▸ **Article**:
___

From Washington DC to Marrakech: A Journey I Did Not Plan
By Zain moosa
Over the last few years, I have traveled extensively, mostly solo across the globe for work, and quite a bit within the United States as well. Almost all of those trips had one thing in common: they were to places I had already visited before, either alone or with my wife, Abeer.
Comfort zones disguised as business travel.
But this time was different.
My company, Magnus Communications, is the official sales partner for the Africa edition of GITEX – one of the fastest-growing global tech conferences. This year, it was being held in Marrakech, Morocco.
A country I had never visited before.
A country that, frankly, wasn’t even on my list.
The Reluctant Adventurer
Between Abeer and me, she is the adventurous one. The outrageous one. The courageous one. When it comes to business especially, she is the true extrovert. She will knock on your door until you either open it or she breaks it down.
I, on the other hand, like structure. Familiarity. Predictability.
So naturally, I chose the most logical route to Morocco: Royal Air Maroc (RAM), Morocco’s national airline. It was the most cost-effective option, and with air travel significantly disrupted across the Middle East at the time, it simply made sense.
But getting from Washington DC to Marrakech was not exactly straightforward.




The Journey Within the Journey
RAM flies to Marrakech with a three hour layover in Casablanca followed by a 50-minute domestic hop. Alternatively, there is a two and a half hour drive from Casablanca or a three and a half hour train ride.
A Moroccan friend of mine based in DC had already briefed me on the ground situation before I left:
● Taxi drivers will try to overcharge you
● Uber does not operate in Morocco
● InDrive exists, but is technically illegal
For a moment, it genuinely felt like I was heading back home.
So I made a decision to skip the connecting flight entirely and take the train instead. Here is roughly what your options look like:
First Class train, Casablanca to Marrakech: ~$55
Second Class: ~$35
Private car (standard): $150-170
Private car (with a good desi bargain, if you know, you know): ~$100
Naturally, I went for first class. Or at least, I tried.
Lost in Translation
I landed in Casablanca, cleared immigration. Crowded but moving and reached baggage claim before my luggage did, which felt like a small victory. From there, I headed straight to the train station.
“I’d like a first-class ticket to Marrakech.”
“No ticket. You second class?”

___

▸ **Source excerpt**:

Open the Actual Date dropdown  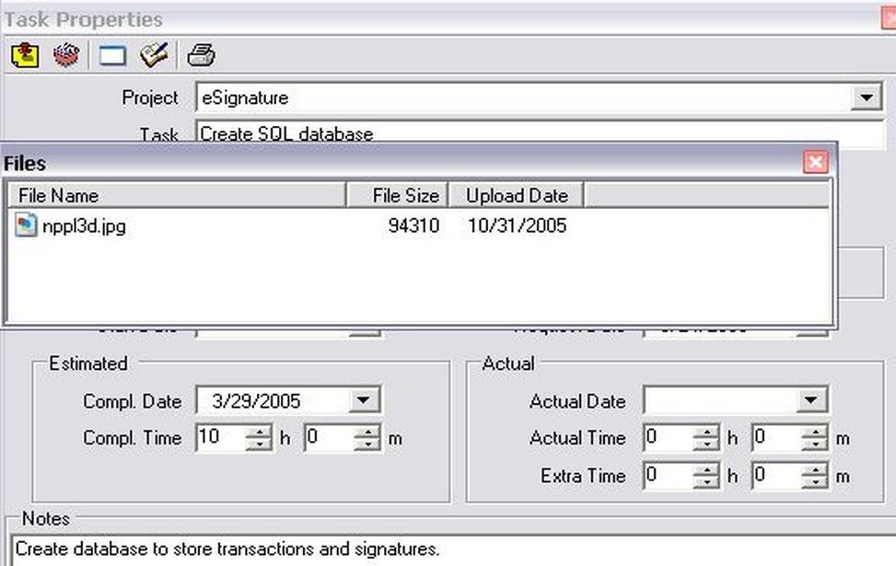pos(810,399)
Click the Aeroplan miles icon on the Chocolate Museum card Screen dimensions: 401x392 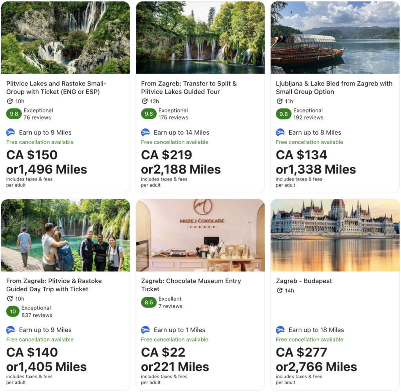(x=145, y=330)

___

▸ **Set tasks**:
1. Answer each question from the travel article about the trip to Marrakech.
(a) What company does the author run?
(b) Which airline did the author choose for the trip to Morocco?
(c) What is the approximate price of a second-class train ticket from Casablanca to Marrakech?
2. Proceed with the travel article about the trip to Marrakech, continuing it from the point where it stops.
The lines play no part in this work.

▸ **Task responses**:
1.
(a) Magnus Communications
(b) Royal Air Maroc (RAM)
(c) About $35

2.
In my head, I thought: no, third class, please. Second class it was. I grabbed the ticket, found the platform with the help of Google Translate, and boarded the train.
One thing worth knowing before you travel to Morocco: Marrakech wants to be Dubai when it grows up but language is still a very real barrier. Maybe 2% of people speak English – Arabic and French dominate almost everything. Google Translate is not optional; it is essential.
The train, as it turned out, was not direct. A platform change, a second train, and one taxi ride later, I finally arrived at my Airbnb. Roughly four hours after stepping off the plane in Casablanca.
Basic. Clean. Relief.
First Taste of Marrakech
It was around 4pm – my only free afternoon before the conference began. I showered, changed, and headed straight to the one place everyone had told me I had to see: Jemaa el-Fnaa. If you have never been, imagine a vast open square surrounded by small shops and restaurants, with the center packed wall to wall with food stalls, street performers, and an energy that is genuinely difficult to put into words. The smell of grilled meats, spices, and fresh bread hits you from a block away. Everything is halal, which made life easy.
The problem? I am not someone who eats well alone.
Despite everything looking and smelling incredible, I wandered the souq, absorbed every bit of
it, and walked back to my Airbnb.
Where I ordered McDonald’s.
No regrets
GITEX Africa: Better Than Expected
The next morning, it was time for the conference. Having attended GITEX Dubai for several years, I knew what to expect – scale, organization, ambition, and an event team that consistently delivers a world-class experience. So I was confident GITEX Africa would be good. What I did not expect was for it to genuinely surprise me.
As I approached the venue, I noticed something that stopped me for a moment: streams of people, all walking in the same direction. No signs needed. No confusion. Everyone knew exactly where they were going.
That is when you know an event has real gravity.
Entry was crowded – passes checked, security screening, a lot of walking. But that is GITEX.
You know what you are signing up for, and you show up anyway.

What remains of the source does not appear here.